Mobile Data Privacy Laws Misunderstood by Users

Smartphone users understanding of privacy laws may not be accurate, according to a recent survey by law researchers from the University of California at Berkeley. The survey considered data from 1,200 users telephoned on either a landline or a mobile phone and sought to gain insight on perceptions about privacy as it relates to data stored on mobile devices. Researchers found that over 80 percent of users surveyed believed that their mobile phone was as private at their personal computer. Further, 70 percent of users would not want their cell phone provider to use location-based data to target ads to them, nor would they wish for social networking apps to use their contact lists.

As discussed by Technology Review, most smartphone users surveyed were seemingly unaware that, during an arrest, courts have allowed the search of a cellphone just as if it were any other possession. Regarding the use of location-based data for targeted advertisement, many apps already collect location data, sometimes with the users unknowing permission, hastily and inadvertently given when accepting the conditions of a free app.
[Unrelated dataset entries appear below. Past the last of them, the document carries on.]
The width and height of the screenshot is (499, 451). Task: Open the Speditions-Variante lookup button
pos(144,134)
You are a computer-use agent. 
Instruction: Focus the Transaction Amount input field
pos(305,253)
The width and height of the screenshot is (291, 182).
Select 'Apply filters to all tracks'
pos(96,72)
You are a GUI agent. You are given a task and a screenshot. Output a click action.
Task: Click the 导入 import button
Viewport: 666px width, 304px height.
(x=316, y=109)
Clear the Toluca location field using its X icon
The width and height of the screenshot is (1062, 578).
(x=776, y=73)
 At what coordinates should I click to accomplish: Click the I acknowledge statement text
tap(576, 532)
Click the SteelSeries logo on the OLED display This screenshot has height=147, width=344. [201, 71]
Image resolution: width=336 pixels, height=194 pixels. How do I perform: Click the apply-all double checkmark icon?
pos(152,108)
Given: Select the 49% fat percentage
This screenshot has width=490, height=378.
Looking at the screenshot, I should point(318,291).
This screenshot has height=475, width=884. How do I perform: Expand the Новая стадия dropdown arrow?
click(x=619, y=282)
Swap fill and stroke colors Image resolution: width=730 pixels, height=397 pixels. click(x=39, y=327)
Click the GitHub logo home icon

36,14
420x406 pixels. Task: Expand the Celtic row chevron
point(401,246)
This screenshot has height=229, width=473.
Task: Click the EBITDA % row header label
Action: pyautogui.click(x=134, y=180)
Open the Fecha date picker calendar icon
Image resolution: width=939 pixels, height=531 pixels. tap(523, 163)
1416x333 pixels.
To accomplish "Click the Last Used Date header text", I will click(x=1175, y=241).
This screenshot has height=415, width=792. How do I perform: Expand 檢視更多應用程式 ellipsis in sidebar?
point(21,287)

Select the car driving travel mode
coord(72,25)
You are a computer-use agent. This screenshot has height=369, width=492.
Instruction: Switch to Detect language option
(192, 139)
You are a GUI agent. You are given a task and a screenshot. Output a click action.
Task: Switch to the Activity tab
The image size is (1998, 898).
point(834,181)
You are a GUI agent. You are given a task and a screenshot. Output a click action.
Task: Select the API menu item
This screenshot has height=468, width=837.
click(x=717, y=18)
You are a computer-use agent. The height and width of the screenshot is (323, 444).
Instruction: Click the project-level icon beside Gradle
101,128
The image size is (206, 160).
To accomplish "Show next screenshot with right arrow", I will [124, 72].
But for midsize businesses, it is the collection of users contact lists that is perhaps most troubling. Businesses have privacy policies to protect customer information, but rightly or wrongly, it is a common enough practice in industry for employees to store customer phone numbers and other sensitive information on business and sometimes even personal cellphones. A recent article in Todays iPhone says that a recent Bitdefender study of 65,000 apps showed that 18.6% access cellphone users contact list information, and only 57.5% of those apps go on to encrypt the captured data. Although the release of iOS 6 will warn users when an app wants to collect data, it is still a troubling statistic.

via Midsize Insider: Mobile Data Privacy Laws Misunderstood by Users.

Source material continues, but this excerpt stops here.